Skip to content

[BUG] Premature precision/runtime validation when using --checkpoint DEFAULT_<PRECISION> #297

@hieunc278

Description

@hieunc278

Describe the bug
when a user passes e.g. --checkpoint DEFAULT_W4A16, the precision override
happens after argument parsing (in export_main, via determine_precision_from_checkpoint).
However, validate_precision_runtime() is called during parse_args(), at which point
parsed_args.precision still holds the model's DEFAULT_PRECISION (e.g. w4), not w4a16.
This causes a false "Model does not support runtime onnxruntime_genai with precision w4"
error even though w4a16 + onnxruntime_genai is a valid combination.

To Reproduce
Steps to reproduce the behavior:

  1. Run export Llama 3.2 1B Instruct model for onnxruntime-genai target

python -m qai_hub_models.models.llama_v3_2_1b_instruct.export
--device "SA7255P ADP"

*EXERCISE TASK*
Write out the bug report word for word, starting at "Describe the bug" and ending at "w4), not w4a16.".

*DATA BLOCK*
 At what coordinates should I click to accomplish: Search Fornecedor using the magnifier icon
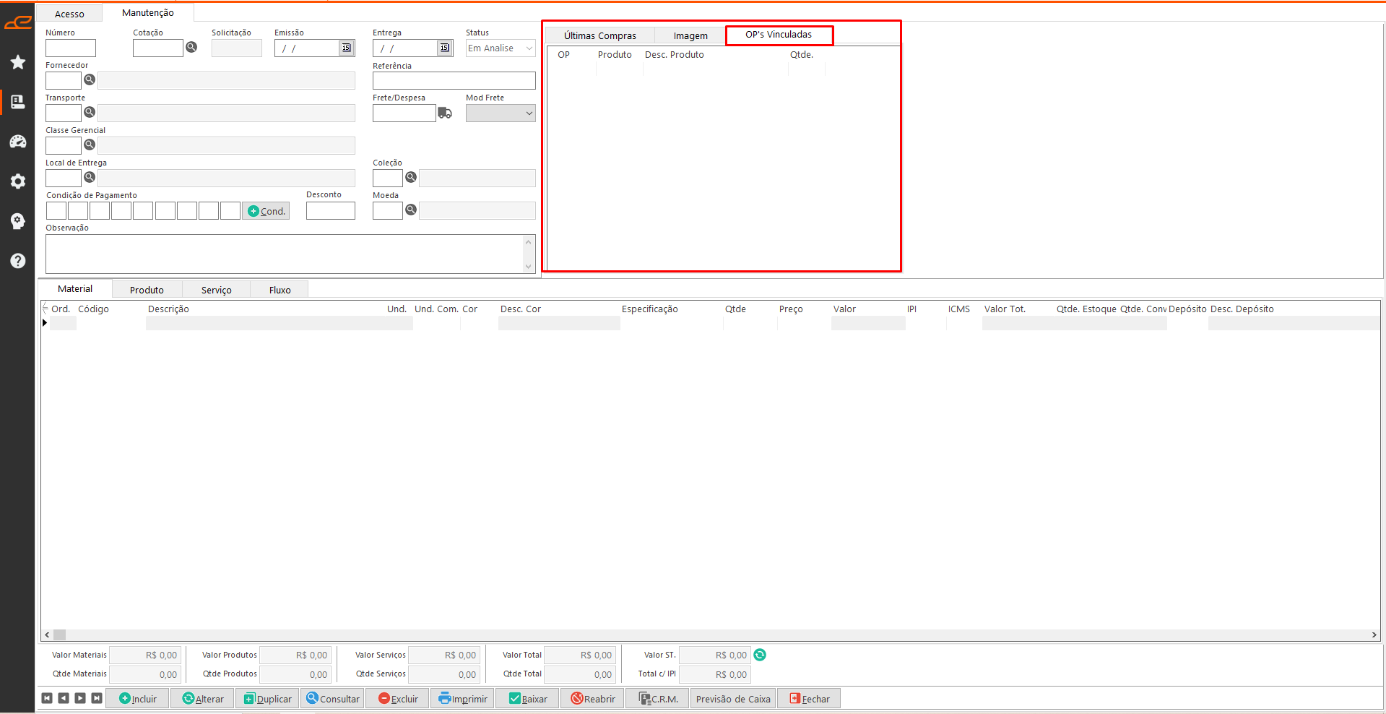pos(90,79)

*WRITTEN REPLY*
Describe the bug
when a user passes e.g. --checkpoint DEFAULT_W4A16, the precision override
happens after argument parsing (in export_main, via determine_precision_from_checkpoint).
However, validate_precision_runtime() is called during parse_args(), at which point
parsed_args.precision still holds the model's DEFAULT_PRECISION (e.g. w4), not w4a16.